**TASK INSTRUCTIONS:**
Please output the section of the listing below that opens with the line containing "Given: Select REQUIRED for XML-RPC 2FA" and closes with the line containing "This screenshot has width=1456, height=821.", exactly and with nothing else.

**LISTED ENTRIES:**
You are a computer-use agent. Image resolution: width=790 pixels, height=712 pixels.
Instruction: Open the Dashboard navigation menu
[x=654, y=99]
---
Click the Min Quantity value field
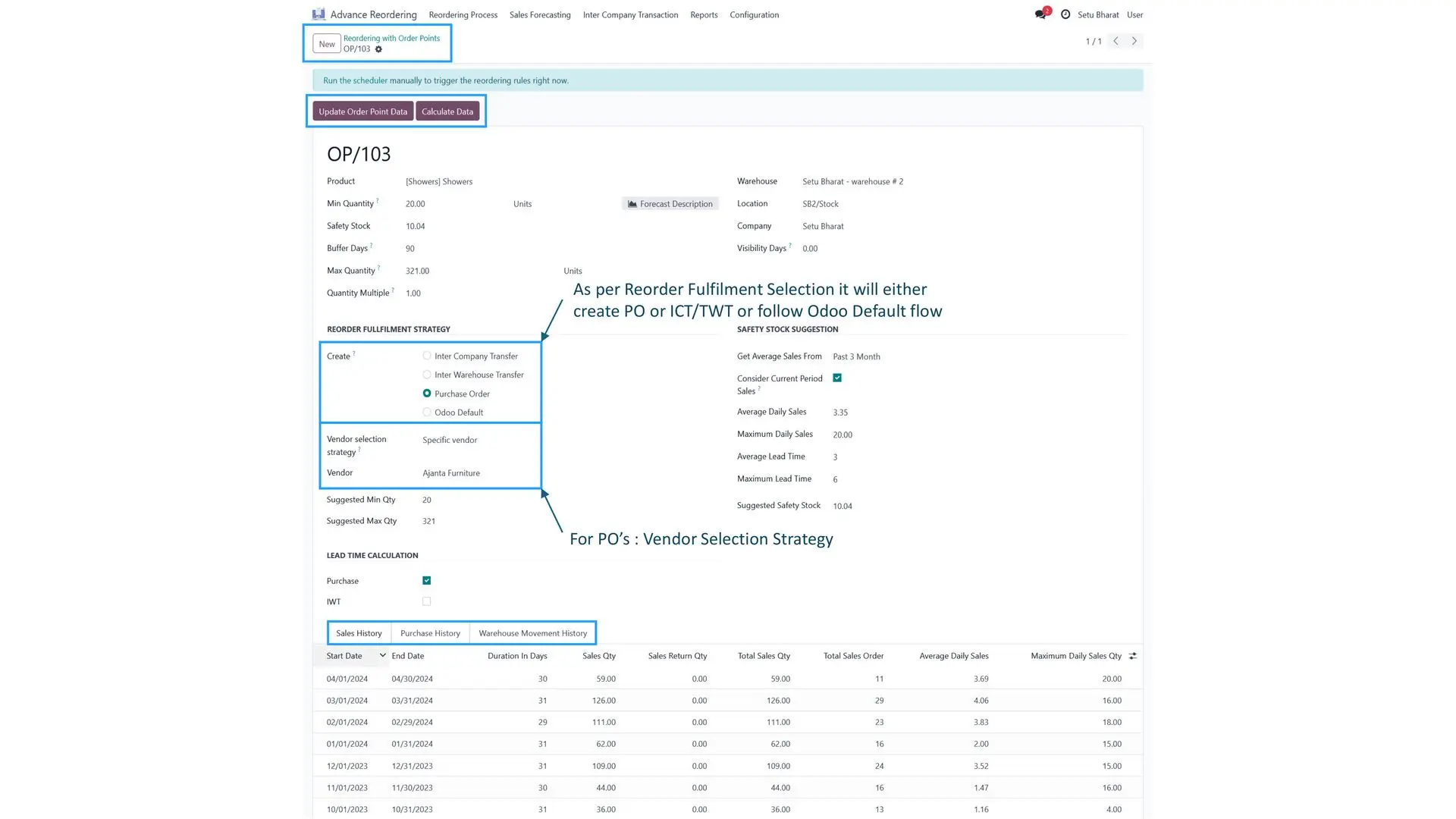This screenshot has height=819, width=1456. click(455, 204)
* * *
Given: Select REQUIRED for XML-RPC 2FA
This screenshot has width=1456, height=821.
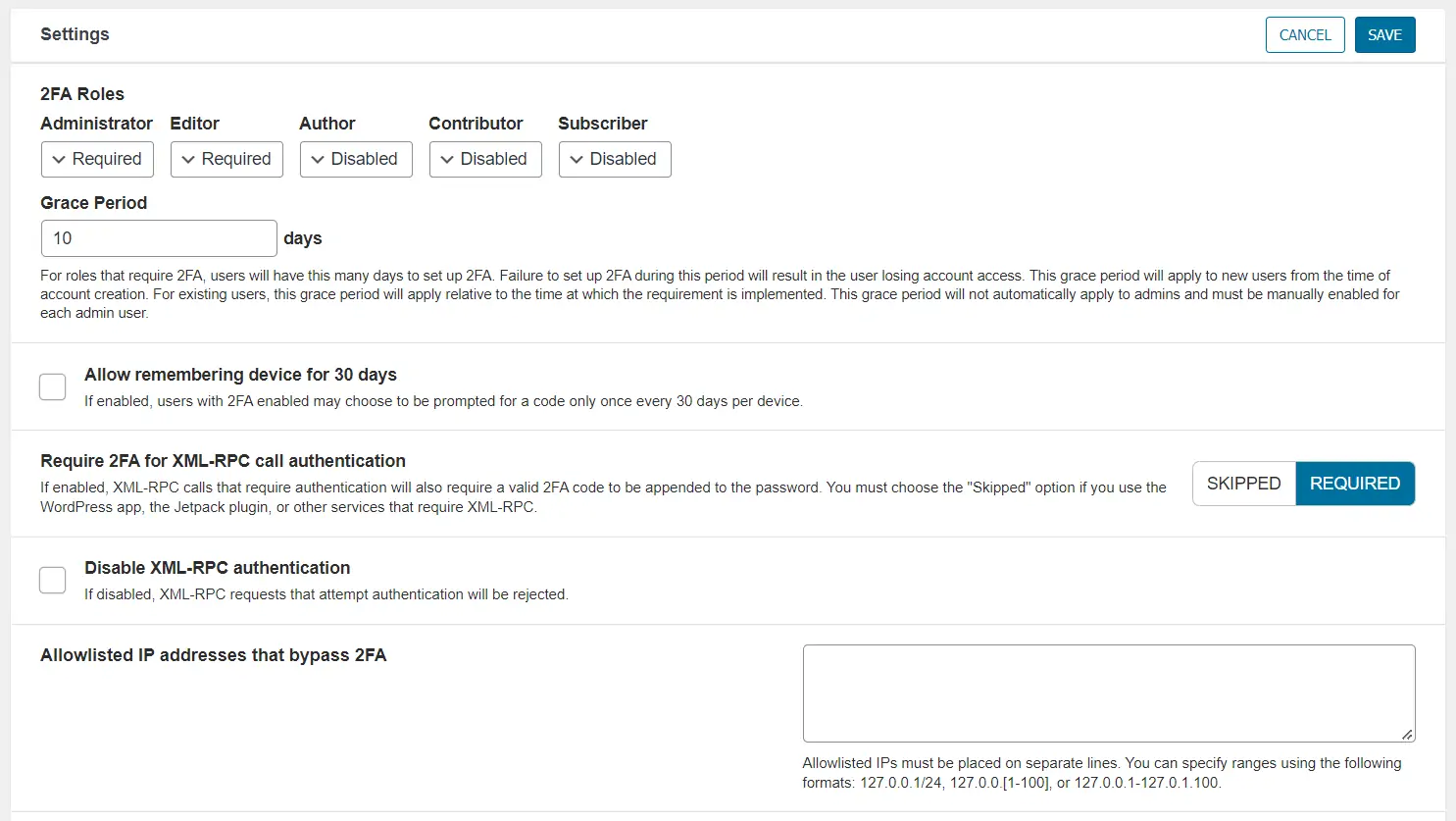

**RESPONSE TO THE EXERCISE:**
Given: Select REQUIRED for XML-RPC 2FA
This screenshot has width=1456, height=821.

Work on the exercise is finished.